The NRC's plans, first discussed with TEPCO in April 2011, put forward comprehensive measures for the utility to ensure that contaminated groundwater remains contained and that long-term groundwater monitoring and decontamination protocols were implemented by TEPCO following the NRC's expert advice.

As well as lobbying to not build the much-needed barriers at the earliest possible juncture, TEPCO also requested in a memo -- reviewed and confirmed by two major media sources -- that the government refrain from going public with the vetoed plans to build emergency barriers, for fears of unsettling financial markets.

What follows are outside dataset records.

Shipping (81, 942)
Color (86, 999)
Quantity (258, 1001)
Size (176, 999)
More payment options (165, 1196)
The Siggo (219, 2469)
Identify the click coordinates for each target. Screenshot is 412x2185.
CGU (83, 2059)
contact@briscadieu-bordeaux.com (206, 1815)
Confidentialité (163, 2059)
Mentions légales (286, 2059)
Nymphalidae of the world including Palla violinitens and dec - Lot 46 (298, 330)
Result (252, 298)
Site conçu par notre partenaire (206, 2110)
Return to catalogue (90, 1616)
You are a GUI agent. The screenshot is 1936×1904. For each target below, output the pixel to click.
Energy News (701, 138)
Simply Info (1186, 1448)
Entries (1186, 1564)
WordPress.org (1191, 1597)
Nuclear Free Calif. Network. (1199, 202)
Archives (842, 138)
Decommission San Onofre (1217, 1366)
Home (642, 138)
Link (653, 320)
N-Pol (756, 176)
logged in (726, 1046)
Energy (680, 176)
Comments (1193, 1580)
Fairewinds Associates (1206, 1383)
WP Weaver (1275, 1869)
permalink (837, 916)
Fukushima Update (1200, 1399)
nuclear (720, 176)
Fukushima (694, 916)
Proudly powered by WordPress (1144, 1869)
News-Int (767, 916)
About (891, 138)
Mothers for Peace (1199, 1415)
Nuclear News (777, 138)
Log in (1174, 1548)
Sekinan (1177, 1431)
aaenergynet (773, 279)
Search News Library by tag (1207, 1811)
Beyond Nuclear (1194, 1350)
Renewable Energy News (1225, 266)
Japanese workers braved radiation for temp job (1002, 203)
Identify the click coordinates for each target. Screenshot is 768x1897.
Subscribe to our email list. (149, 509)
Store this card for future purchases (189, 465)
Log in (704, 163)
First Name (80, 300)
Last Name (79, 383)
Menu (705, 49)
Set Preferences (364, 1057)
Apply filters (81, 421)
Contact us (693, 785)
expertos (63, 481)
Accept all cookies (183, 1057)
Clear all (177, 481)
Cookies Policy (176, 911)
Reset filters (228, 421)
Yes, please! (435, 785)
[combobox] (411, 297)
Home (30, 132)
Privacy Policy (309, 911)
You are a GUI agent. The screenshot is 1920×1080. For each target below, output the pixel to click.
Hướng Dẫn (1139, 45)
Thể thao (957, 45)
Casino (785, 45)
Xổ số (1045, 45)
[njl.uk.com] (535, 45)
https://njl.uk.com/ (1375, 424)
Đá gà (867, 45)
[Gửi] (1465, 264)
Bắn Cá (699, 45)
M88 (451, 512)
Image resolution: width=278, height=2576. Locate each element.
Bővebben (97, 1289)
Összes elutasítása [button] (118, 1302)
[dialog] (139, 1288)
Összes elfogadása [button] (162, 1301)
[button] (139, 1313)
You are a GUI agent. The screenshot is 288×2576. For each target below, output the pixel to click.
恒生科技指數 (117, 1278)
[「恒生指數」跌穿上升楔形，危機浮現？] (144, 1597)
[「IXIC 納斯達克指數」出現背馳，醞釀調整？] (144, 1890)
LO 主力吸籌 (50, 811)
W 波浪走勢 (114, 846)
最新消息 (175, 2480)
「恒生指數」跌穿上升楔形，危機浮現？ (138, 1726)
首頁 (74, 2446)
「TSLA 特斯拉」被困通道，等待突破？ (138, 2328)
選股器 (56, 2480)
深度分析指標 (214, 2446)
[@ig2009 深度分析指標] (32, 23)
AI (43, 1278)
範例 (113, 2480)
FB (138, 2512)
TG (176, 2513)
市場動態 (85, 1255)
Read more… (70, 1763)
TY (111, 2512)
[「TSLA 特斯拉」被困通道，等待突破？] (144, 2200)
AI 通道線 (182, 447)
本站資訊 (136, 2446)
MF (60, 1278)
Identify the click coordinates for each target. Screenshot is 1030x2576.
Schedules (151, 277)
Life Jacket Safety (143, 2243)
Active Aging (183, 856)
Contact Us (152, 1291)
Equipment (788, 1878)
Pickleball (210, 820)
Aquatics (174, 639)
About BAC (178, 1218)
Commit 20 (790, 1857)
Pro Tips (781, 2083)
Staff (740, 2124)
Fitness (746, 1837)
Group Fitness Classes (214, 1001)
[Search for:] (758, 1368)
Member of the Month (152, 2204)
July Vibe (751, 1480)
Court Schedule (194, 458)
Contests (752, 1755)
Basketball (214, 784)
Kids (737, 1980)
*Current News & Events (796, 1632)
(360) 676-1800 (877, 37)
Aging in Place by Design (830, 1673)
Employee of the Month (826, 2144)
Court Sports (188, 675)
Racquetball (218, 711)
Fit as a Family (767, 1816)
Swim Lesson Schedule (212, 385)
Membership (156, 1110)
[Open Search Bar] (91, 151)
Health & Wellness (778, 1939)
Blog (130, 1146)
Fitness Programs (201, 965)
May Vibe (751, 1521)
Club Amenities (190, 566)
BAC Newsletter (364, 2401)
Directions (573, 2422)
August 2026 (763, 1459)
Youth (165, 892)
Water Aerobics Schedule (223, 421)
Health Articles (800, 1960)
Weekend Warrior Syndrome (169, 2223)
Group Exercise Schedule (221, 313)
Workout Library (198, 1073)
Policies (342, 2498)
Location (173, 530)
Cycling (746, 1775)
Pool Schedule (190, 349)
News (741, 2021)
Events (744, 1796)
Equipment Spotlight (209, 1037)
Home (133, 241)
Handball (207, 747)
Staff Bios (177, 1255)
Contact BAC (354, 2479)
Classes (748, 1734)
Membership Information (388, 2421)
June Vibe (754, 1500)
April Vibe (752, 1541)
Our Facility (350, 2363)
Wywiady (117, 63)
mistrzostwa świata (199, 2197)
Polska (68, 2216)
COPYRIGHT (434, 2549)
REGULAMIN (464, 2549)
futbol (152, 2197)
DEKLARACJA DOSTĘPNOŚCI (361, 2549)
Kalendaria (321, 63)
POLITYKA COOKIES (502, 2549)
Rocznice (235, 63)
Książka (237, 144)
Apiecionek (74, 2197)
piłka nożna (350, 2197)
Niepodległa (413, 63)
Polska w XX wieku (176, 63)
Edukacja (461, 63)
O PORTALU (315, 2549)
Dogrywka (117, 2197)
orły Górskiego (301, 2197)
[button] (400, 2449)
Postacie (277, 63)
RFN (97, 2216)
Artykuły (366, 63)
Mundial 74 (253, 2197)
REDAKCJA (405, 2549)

The latest revelation doesn't bode well for the utility or the government, and both have come under fire for a lack of transparency regarding the crisis at the Fukushima plant, since the tsunami struck.

In addition to misreporting vital radiation levels at trenches near tanks suspected of leaking contaminated water, TEPCO for months also denied that radioactive water was flowing into the ocean.

The utility finally admitted last month that 300 tons of radioactive water had leaked into the ocean from a storage tank that was shoddily constructed. Japan's nuclear watchdog subsequently blasted the utility for their rudimentary patching up of the tank's leak.

Despite the string of coverups and gaffe's by TEPCO, much to the ire of the global community, Abe on Thursday promised that the treating of contaminated water being stored at the plant would be completed by March 2015.